The best thing is that now it has 100% coverage. So you get what you see, literally. No more guessing what else is going to be in the frame. The not so good thing is that glass wearer such as myself (-6 diopters in each eye) still cannot easily or reliably perform manual focusing with the stock focusing screen.

I will have to buy Katz Eye split focusing screen like I did for my K10D.

Excellent: shutter

Finally Pentax came up with the camera that is quiet. Likely releasing the shutter now is going to attract far less attention than it did with K10D.

When I get a chance to try 1/8000 sec shutter speed, I'd probably just post a picture.

So-so: matrix metering

In my view it does not really matter how the shutter speed and aperture values were determined.
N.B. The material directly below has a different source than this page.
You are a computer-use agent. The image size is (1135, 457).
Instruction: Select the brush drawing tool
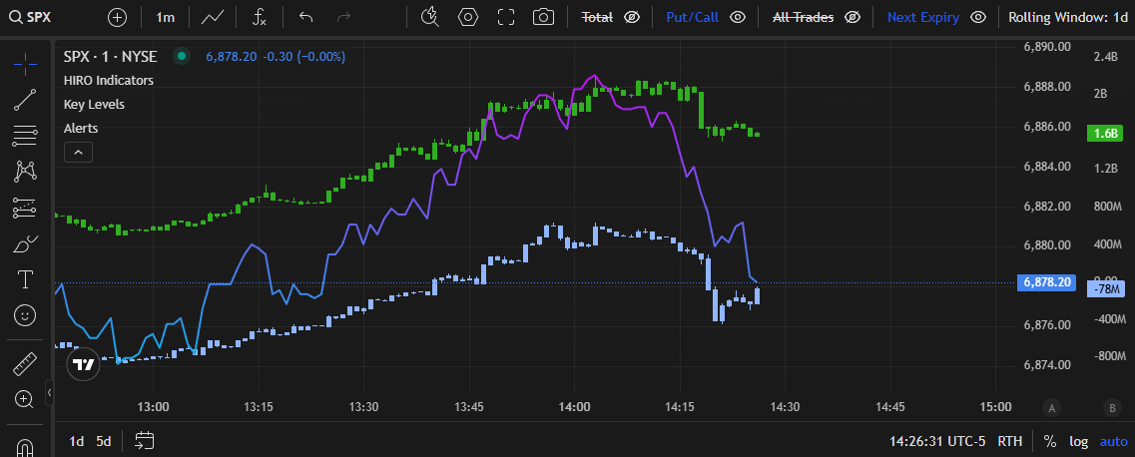25,243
So I use matrix metering for 99.9% of my shots.

My specific K-7 sample has quirky or worse yet unreliable metering. Outdoors it is just fine. Indoors it tends to underexpose by 0.7-1.0 Ev. No big deal as it offers -5.0 through +5.0 Ev exposure compensation range. However it means that I am going to keep chimping just like I did with good old K10D. My K10D however has more consistent metering. And if it errs, it is usually by 0.3 Ev, far less often by 0.7 Ev and I cannot recall full 1.0 Ev mistakes.
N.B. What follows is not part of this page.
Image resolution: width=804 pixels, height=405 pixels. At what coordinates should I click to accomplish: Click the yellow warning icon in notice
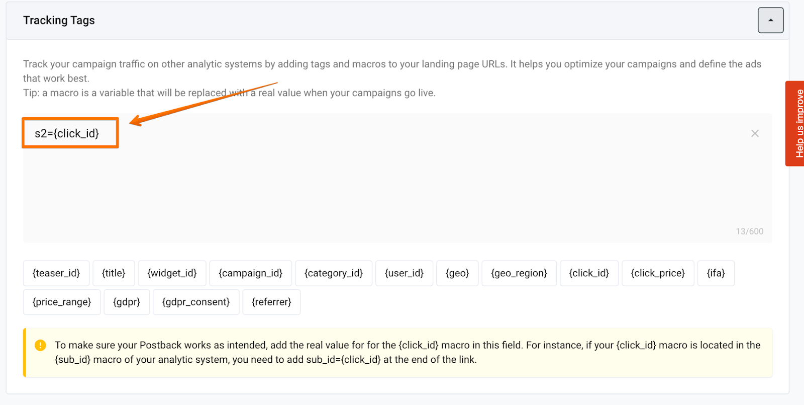coord(40,345)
The fact that K-7 underexposes indoors is even more annoying as the shadow noise is more likely to be more prominent in this case.

So-so: autofocus

Yes, new Safox VIII+ system is not all that good as it is said to be. At least not on my camera.

Again, outdoors and at far distances - no problems whatsoever. It is also quite faster than K10D's AF outdoors as well as indoors. But, indoors it is still imprecise. It seems more sensitive too. E.g. if I set it to use only center sensor, focus, move the camera ever so slightly and focus again, it feels it and refocuses. Yet, I had to dial in some focus correction for my FA 31 limited and with FA 77 limited its focus precision is inconsistent - sometimes it focuses wrong.

Again, buying Katz Eye screen would resolve this issue, but sans focusing speed, which is improved, it gives me no advantages over K10D.

Yes, I tried K-7's AF in some rather dark situations and it focused where K10D would probably give up. However, even with FA 43 limited which so far has been most consistent precision wise, when there is not enough light, it would simply misfocus.

Admittedly I haven't figured out when the green focus assist light is supposed to come for the rescue, as I saw it few times, but I don't yet understand what are the exact conditions for it to kick in.

1 comment:

Unknown said...

I've had my K-7 for a week now, and something about it has pleasantly surprised me pretty much everyday. The camera feels excellent; much more compact and the build quality is very high (especially compared to comparably or even slightly higher priced Canikon offerings).